The older woman set her teacup down, and gestured for Ben to leave them, which the boy did, slipping off his stool and palming another biscuit as he left the cabin. Cora took a long breath. "Yes," she said quietly. "We believed that it would be best if you thought there was still some hope."

"Then he is..."

Cora nodded with an attitude of defeat. "It cannot be otherwise," she said softly.

Alice had expected to feel anger when Cora admitted what she had come to suspect. But now that it had been confirmed, she felt oddly blank. Hollow. She knew she should feel something upon discovering her father was dead...but what that something was, she didn't know.

"Why did you not tell me at the time?" she asked, a little dully.

"Nathaniel thought you wouldn't be ready to hear such news. I agreed with him. He was right, Alice, I think. There was so much else to consider..."

"It wasn't fair that I was the only one. Uncas knew, too."

Cora gave a sigh of acquiescence. "We meant to tell you. I'm sure we did...but then there was never a right time. And when we went to Albany, I suppose I assumed that Uncas might tell you himself. That was cowardly and wrong of me, Alice."
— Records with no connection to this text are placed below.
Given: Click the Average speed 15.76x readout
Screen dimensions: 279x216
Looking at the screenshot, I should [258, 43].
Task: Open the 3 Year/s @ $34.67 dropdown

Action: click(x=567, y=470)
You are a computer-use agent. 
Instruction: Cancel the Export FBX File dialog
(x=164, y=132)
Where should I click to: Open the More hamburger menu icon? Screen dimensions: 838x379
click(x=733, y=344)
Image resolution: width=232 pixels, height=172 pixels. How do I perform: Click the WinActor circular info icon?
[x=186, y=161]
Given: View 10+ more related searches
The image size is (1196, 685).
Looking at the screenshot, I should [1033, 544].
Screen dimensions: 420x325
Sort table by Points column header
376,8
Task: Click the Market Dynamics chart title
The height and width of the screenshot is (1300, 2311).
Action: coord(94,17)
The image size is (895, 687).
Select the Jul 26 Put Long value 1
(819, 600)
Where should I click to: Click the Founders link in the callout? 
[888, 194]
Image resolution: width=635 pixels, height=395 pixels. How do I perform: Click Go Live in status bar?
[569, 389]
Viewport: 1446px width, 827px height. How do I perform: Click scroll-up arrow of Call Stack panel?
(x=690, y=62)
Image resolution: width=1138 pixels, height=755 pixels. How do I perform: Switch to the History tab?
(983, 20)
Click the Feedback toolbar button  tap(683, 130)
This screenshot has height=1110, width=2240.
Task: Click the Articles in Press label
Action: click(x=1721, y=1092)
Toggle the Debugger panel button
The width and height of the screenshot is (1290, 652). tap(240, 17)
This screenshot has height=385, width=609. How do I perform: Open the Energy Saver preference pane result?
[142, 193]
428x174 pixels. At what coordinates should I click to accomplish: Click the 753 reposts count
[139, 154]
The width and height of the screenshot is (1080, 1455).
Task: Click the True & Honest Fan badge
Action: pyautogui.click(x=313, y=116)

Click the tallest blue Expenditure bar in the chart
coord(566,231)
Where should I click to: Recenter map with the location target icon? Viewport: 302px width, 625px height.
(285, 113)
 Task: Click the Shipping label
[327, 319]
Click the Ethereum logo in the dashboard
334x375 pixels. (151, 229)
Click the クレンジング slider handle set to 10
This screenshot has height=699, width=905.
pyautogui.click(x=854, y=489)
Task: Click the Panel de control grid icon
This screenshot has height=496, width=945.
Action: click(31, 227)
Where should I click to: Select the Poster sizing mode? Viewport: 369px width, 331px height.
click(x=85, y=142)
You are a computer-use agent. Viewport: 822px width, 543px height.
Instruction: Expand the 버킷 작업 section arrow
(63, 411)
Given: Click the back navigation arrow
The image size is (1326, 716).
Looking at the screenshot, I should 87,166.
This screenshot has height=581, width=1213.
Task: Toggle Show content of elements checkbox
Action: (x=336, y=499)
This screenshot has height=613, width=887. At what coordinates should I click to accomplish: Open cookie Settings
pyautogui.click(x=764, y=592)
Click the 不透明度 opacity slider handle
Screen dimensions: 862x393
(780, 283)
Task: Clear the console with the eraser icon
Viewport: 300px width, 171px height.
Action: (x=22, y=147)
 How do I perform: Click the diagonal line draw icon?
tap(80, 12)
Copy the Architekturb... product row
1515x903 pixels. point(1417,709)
"I deserved to know," Alice persisted. "I am not a child."

"No, although I think you were...then. The winter changed you."

Cora reached out for her sister's hand but Alice avoided it, not willing to forgive just yet. Being on my own changed me. Knowing that I had to survive, that I had to prove to everyone that I am not as weak as I look. That was what changed me.

"I'm sorry," Cora said. "If I could go back, I would not have handled it the same way. Don't blame Nathaniel or Uncas. They knew it was my decision." She poured some more tea in the cup from the little kettle and pushed it across the table to Alice, her eyes appealing her to sit down and drink, to talk further. It was an invitation Alice had never yet refused. But she found she didn't have the will now to concede. It was easier simply to shake her head and back out of the cabin, closing the door as she went.